Items listed in a dataset
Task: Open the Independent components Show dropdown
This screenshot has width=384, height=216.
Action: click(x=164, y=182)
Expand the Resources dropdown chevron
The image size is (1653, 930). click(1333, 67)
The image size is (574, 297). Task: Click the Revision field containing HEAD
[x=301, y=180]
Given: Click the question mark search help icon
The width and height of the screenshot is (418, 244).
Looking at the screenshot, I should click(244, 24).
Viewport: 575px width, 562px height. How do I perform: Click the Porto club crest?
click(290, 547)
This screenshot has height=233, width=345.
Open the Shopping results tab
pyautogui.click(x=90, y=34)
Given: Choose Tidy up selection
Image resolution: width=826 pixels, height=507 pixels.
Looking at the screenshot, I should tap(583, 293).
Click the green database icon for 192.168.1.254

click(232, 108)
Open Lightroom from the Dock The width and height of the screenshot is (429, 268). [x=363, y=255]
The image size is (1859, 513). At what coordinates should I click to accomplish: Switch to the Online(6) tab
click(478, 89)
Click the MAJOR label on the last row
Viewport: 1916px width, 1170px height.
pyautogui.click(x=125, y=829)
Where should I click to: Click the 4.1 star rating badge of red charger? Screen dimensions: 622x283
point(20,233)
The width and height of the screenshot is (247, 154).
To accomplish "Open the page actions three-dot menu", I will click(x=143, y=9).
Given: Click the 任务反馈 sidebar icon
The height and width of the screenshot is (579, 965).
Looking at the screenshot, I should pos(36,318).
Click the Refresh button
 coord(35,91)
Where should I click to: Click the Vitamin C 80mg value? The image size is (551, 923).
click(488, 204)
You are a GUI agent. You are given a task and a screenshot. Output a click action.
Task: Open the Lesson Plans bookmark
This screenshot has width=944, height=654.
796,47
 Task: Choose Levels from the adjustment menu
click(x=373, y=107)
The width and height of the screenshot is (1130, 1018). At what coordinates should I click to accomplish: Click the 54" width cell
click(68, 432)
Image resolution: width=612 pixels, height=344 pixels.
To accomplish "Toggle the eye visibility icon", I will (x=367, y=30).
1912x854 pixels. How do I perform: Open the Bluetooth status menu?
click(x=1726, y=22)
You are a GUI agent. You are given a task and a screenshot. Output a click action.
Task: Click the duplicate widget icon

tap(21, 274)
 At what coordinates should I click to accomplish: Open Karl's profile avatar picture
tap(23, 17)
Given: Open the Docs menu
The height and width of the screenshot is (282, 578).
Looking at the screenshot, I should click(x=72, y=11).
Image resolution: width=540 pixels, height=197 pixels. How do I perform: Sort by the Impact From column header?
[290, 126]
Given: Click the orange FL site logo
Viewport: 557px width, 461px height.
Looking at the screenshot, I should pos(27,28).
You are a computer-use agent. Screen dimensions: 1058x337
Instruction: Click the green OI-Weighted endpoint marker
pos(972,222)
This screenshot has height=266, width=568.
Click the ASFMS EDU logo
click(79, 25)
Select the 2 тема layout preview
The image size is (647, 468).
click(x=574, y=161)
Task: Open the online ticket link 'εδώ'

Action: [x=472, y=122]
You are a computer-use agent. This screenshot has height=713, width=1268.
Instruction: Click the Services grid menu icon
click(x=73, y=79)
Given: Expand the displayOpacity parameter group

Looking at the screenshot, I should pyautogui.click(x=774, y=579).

Exercise description ▸
Rewrite all of the records above, substituting "Screen resolution" for every occurrence of "Image resolution" and keeping everything else the same.

Solution to the exercise ▸
Task: Open the Independent components Show dropdown
This screenshot has width=384, height=216.
Action: click(x=164, y=182)
Expand the Resources dropdown chevron
The image size is (1653, 930). click(1333, 67)
The image size is (574, 297). Task: Click the Revision field containing HEAD
[x=301, y=180]
Given: Click the question mark search help icon
The width and height of the screenshot is (418, 244).
Looking at the screenshot, I should click(244, 24).
Viewport: 575px width, 562px height. How do I perform: Click the Porto club crest?
click(290, 547)
This screenshot has height=233, width=345.
Open the Shopping results tab
pyautogui.click(x=90, y=34)
Given: Choose Tidy up selection
Screen resolution: width=826 pixels, height=507 pixels.
Looking at the screenshot, I should tap(583, 293).
Click the green database icon for 192.168.1.254

click(232, 108)
Open Lightroom from the Dock The width and height of the screenshot is (429, 268). [x=363, y=255]
The image size is (1859, 513). At what coordinates should I click to accomplish: Switch to the Online(6) tab
click(478, 89)
Click the MAJOR label on the last row
Viewport: 1916px width, 1170px height.
pyautogui.click(x=125, y=829)
Where should I click to: Click the 4.1 star rating badge of red charger? Screen dimensions: 622x283
point(20,233)
The width and height of the screenshot is (247, 154).
To accomplish "Open the page actions three-dot menu", I will click(x=143, y=9).
Given: Click the 任务反馈 sidebar icon
The height and width of the screenshot is (579, 965).
Looking at the screenshot, I should pos(36,318).
Click the Refresh button
 coord(35,91)
Where should I click to: Click the Vitamin C 80mg value? The image size is (551, 923).
click(488, 204)
You are a GUI agent. You are given a task and a screenshot. Output a click action.
Task: Open the Lesson Plans bookmark
This screenshot has width=944, height=654.
796,47
 Task: Choose Levels from the adjustment menu
click(x=373, y=107)
The width and height of the screenshot is (1130, 1018). At what coordinates should I click to accomplish: Click the 54" width cell
click(68, 432)
Screen resolution: width=612 pixels, height=344 pixels.
To accomplish "Toggle the eye visibility icon", I will (x=367, y=30).
1912x854 pixels. How do I perform: Open the Bluetooth status menu?
click(x=1726, y=22)
You are a GUI agent. You are given a task and a screenshot. Output a click action.
Task: Click the duplicate widget icon

tap(21, 274)
 At what coordinates should I click to accomplish: Open Karl's profile avatar picture
tap(23, 17)
Given: Open the Docs menu
The height and width of the screenshot is (282, 578).
Looking at the screenshot, I should click(x=72, y=11).
Screen resolution: width=540 pixels, height=197 pixels. How do I perform: Sort by the Impact From column header?
[290, 126]
Given: Click the orange FL site logo
Viewport: 557px width, 461px height.
Looking at the screenshot, I should pos(27,28).
You are a computer-use agent. Screen dimensions: 1058x337
Instruction: Click the green OI-Weighted endpoint marker
pos(972,222)
This screenshot has height=266, width=568.
Click the ASFMS EDU logo
click(79, 25)
Select the 2 тема layout preview
The image size is (647, 468).
click(x=574, y=161)
Task: Open the online ticket link 'εδώ'

Action: [x=472, y=122]
You are a computer-use agent. This screenshot has height=713, width=1268.
Instruction: Click the Services grid menu icon
click(x=73, y=79)
Given: Expand the displayOpacity parameter group

Looking at the screenshot, I should pyautogui.click(x=774, y=579).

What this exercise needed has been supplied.